_PAGE:_
On Sat, May 14, 2011 at 12:55 PM, pacific :-) <pacific4...@gmail.com> wrote:
> Will not a balanced binary tree do the job ? if we will pick the root each
> time for the median.
>
You cannot do it with a vanilla balanced binary tree.
But you can, if you use an augmented tree in the following sense - In
each node of the tree, store the number of nodes in the subtree rooted
at that node.
So , for eg,
- the root node will store N where N is the total number of nodes in the tree,
- number stored in left child of root + number stored in right child
of root = N - 1
Then, to find the element appearing at the N/2th position in an
inorder walk (i.e. the median) is given by Find(root, N/2) where Find
is defined like so -
Node* Find(Node* ptr, int position)

_DATASET RECORDS:_
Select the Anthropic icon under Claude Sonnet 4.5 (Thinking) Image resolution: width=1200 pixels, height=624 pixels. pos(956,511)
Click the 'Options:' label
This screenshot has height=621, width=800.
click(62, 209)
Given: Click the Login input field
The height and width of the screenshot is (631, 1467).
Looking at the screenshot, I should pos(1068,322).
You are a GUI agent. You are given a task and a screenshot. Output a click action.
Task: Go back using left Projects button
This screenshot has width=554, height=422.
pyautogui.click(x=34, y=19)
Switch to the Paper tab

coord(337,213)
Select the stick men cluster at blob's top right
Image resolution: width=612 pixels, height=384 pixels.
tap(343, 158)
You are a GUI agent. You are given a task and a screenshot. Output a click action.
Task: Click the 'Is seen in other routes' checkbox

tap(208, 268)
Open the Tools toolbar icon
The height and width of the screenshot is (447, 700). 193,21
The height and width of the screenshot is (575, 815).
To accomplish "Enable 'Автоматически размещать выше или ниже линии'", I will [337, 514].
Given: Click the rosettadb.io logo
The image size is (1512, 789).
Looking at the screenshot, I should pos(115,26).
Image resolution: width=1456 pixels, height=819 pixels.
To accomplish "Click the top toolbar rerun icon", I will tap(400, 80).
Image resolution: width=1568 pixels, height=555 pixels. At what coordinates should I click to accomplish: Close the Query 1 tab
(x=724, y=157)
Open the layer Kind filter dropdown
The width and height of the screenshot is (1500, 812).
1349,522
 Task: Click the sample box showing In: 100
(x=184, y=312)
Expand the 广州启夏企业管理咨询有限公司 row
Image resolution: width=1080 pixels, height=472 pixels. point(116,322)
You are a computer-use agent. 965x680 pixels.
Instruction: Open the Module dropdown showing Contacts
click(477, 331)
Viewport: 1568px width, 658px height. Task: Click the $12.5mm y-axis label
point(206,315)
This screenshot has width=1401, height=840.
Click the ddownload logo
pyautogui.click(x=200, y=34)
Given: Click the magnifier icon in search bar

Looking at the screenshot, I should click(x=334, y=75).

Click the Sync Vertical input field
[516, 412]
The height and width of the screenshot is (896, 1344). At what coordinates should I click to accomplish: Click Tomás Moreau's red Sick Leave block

_STATED TASK 1:_
Using the thread on binary trees, decide whether each statement is true: (a) a vanilla balanced binary tree is enough to find the median; (b) every node of the augmented tree stores the number of nodes in the subtree rooted at it; (c) the root node stores N, the total number of nodes in the tree. Answer yes or no for each and quote the words of the thread that settle it.
_STATED TASK 2:_
Rewrite the stretch of rows from the line containing "Given: Click the magnifier icon in search bar" through the end of the rows, replacing "input field" with "text box" and leaving everything else unchanged.
The thread and the rows have nothing to do with each other.

_TASK ANSWER 1:_
(a) No: "You cannot do it with a vanilla balanced binary tree."
(b) Yes: "In each node of the tree, store the number of nodes in the subtree rooted at that node."
(c) Yes: "the root node will store N where N is the total number of nodes in the tree"

_TASK ANSWER 2:_
Given: Click the magnifier icon in search bar

Looking at the screenshot, I should click(x=334, y=75).

Click the Sync Vertical text box
[516, 412]
The height and width of the screenshot is (896, 1344). At what coordinates should I click to accomplish: Click Tomás Moreau's red Sick Leave block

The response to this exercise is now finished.